WHAT YOU NEED TO DO ::
Repeat each line of the data below exactly as it appears, omitting the pictures.

RECORD SET ::

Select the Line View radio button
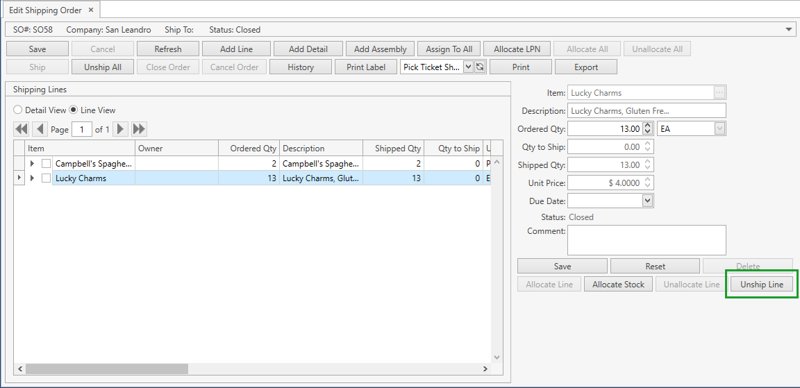Viewport: 800px width, 388px height. pyautogui.click(x=74, y=110)
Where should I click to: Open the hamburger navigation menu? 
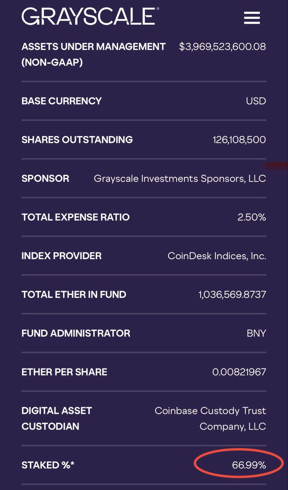252,17
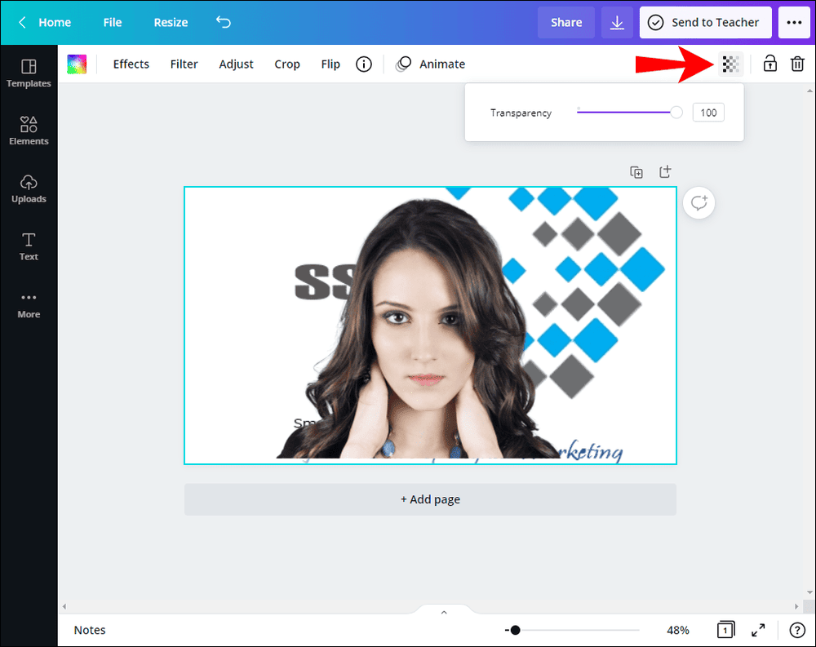Expand the More sidebar section
This screenshot has width=816, height=647.
point(29,304)
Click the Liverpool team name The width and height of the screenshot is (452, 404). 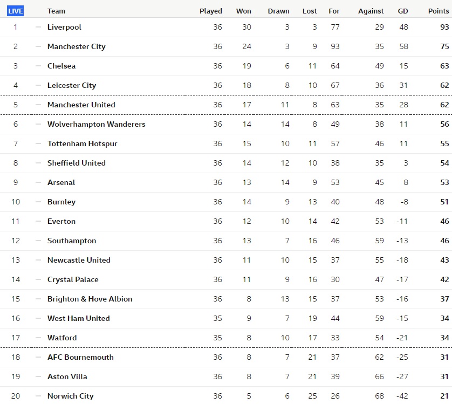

ANSWER TO THIS EXERCISE ::
Select the Line View radio button
Viewport: 800px width, 388px height. pyautogui.click(x=74, y=110)
Where should I click to: Open the hamburger navigation menu? 
252,17
Expand the More sidebar section
This screenshot has width=816, height=647.
point(29,304)
Click the Liverpool team name The width and height of the screenshot is (452, 404). 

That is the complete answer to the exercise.